In his statement, Zeydan added: “I applied to the court a year ago for the return of the rights I was deprived of due to my conviction and the court accepted it. It is not enough for the court to make this decision and it has to be final. This decision has become final ... A year has passed and in this process I applied to the Provincial Election Board with the entire court decision and the final note. The YSK examined all the documents and said that there is no obstacle to my eligibility to be elected.”

The DEM Party stated that the Justice Ministry objected to Zeydan’s candidacy at 4:55 p.m. on Friday, March 29, two days before the elections: “The relevant prosecutor’s office sent to the court that had issued a final ruling to restore the divested electoral rights an administrative objection letter, which had the nature of an order.”

It added: “On the same day, the court revoked the final decision on the restitution of divested rights and rejected the application for the restitution of divested rights. Before the decision was finalized, i.e., before the right of objection and appeal was exercised, it immediately notified the YSK.”

In a statement on Monday, the DEM Party declared: “This decision is the continuation of the political coup process initiated with the intervention of the government. The decision taken by the majority of the members of the Van Provincial Election Board is illegal, illegitimate and a decision not to recognize the will of the people.” The DEM filed an appeal with the YSK yesterday.

Former HDP leader Selahattin Demirtaş, who was arrested along with Zeydan on the same anti-democratic pretext and is still imprisoned, asked Erdoğan, the main person behind the Van decision, to solve the problem.

He said: “I would like to address you, Mr. President. On the election night, you said that you would respect the will of the people and that you understood the message. Unfortunately, what happened in Van is not in line with your message. This is not the way to respect the will of the people. Neither the people nor God will accept it.”

He continued: “We expect you to stop this state of affairs from the beginning. We expect you, as the president of the country, to put an end to this illegal attempt that frustrates the will to solve all problems through dialog and mutual trust.”

Özgür Özel, the leader of the CHP, which won the local elections, also peddled illusions in Erdoğan’s empty rhetoric about defending democratic rights. Özel said, “If [Erdoğan] speaks like this there and then, when there is a metropolitan mayor who received three times as many votes as his opponent, they try to trap him and commit the shame of giving the mandate to the second runner-up, all his words become null and void.”
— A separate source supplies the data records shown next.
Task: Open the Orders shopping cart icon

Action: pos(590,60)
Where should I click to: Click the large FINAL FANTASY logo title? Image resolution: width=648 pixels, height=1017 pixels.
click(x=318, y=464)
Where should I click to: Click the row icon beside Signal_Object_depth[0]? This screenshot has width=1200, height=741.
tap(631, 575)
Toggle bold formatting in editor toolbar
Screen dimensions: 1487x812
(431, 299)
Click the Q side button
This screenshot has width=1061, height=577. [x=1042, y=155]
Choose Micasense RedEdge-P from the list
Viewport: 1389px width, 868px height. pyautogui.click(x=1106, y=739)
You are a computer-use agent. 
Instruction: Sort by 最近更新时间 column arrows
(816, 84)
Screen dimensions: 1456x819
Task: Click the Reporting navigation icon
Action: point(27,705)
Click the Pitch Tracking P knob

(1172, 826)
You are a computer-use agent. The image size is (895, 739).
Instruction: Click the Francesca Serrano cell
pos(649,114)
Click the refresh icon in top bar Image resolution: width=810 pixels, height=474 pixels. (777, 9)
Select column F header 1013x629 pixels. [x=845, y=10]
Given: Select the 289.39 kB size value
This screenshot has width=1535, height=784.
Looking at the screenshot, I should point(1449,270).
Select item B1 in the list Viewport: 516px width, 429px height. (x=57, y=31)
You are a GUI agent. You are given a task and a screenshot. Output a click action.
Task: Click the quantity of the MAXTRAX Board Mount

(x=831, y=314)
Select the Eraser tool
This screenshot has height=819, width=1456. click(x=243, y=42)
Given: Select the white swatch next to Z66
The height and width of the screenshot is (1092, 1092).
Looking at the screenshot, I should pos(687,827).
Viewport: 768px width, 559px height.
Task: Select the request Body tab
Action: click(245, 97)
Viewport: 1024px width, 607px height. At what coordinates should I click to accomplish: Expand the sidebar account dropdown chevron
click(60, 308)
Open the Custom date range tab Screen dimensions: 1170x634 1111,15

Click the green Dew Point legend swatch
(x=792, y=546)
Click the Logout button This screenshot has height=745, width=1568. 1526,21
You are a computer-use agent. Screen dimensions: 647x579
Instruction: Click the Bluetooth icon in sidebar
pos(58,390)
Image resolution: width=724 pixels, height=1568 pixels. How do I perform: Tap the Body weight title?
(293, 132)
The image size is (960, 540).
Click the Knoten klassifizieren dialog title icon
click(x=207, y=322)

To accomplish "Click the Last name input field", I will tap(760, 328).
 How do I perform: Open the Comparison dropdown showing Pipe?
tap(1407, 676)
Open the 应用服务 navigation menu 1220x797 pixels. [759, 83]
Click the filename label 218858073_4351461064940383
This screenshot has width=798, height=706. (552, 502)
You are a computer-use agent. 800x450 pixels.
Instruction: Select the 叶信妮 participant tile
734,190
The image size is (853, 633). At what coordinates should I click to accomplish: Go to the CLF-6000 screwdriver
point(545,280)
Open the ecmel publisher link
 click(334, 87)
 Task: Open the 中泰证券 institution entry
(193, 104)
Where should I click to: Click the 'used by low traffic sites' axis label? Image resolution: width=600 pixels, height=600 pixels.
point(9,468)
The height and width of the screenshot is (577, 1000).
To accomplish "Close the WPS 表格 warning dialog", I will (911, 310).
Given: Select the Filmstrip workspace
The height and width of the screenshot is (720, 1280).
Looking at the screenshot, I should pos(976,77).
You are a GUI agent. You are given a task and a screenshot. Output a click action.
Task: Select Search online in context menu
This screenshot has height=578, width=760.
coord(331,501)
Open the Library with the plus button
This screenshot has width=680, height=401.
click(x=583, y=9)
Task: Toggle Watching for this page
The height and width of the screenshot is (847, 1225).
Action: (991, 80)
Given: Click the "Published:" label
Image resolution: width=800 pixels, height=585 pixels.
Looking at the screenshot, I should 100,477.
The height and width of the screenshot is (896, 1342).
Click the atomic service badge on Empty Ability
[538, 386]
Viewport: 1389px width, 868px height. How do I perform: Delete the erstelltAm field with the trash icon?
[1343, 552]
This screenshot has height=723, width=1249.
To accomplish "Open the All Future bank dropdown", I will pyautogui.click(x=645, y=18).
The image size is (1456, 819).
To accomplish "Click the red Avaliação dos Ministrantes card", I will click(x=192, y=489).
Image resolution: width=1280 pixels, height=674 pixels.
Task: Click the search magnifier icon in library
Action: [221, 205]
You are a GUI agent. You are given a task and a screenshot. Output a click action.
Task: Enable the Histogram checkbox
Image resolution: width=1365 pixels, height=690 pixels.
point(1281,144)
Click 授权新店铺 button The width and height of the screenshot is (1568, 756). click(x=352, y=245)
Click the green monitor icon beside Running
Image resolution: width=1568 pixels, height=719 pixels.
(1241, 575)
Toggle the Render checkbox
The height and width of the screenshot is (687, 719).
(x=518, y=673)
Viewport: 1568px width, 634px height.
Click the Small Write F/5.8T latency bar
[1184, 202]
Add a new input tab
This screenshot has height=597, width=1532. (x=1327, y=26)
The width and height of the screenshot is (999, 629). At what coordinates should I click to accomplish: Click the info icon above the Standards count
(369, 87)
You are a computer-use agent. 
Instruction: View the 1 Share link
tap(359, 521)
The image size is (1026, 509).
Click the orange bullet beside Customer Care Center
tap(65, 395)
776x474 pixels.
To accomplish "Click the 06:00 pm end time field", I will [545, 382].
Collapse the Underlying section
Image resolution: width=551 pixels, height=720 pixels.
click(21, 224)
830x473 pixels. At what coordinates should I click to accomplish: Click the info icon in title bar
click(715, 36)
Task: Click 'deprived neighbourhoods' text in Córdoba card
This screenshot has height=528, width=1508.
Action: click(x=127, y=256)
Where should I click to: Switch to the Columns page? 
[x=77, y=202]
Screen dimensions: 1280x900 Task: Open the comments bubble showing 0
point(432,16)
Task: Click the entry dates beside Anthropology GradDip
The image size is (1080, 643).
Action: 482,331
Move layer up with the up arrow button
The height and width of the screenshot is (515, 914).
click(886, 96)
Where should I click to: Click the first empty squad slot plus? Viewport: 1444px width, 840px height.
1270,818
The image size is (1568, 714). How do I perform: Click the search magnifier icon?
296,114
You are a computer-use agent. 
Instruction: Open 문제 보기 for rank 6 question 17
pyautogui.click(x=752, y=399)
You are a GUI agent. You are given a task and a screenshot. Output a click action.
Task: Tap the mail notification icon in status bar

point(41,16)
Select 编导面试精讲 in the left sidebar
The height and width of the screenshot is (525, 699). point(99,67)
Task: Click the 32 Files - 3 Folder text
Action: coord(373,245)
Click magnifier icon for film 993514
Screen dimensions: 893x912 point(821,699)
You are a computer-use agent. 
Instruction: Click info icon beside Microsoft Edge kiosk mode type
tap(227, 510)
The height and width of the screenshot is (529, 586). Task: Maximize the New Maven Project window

In fact, these bankrupt appeals to Erdoğan, who has imposed a police-state regime for many years with the CHP’s help, underscore one central political reality: No faction of the Turkish bourgeoisie can defend democratic rights. Defending these rights depends on the unification and mass mobilization of Turkish and Kurdish workers against the ruling class and imperialism on the basis of an international socialist program.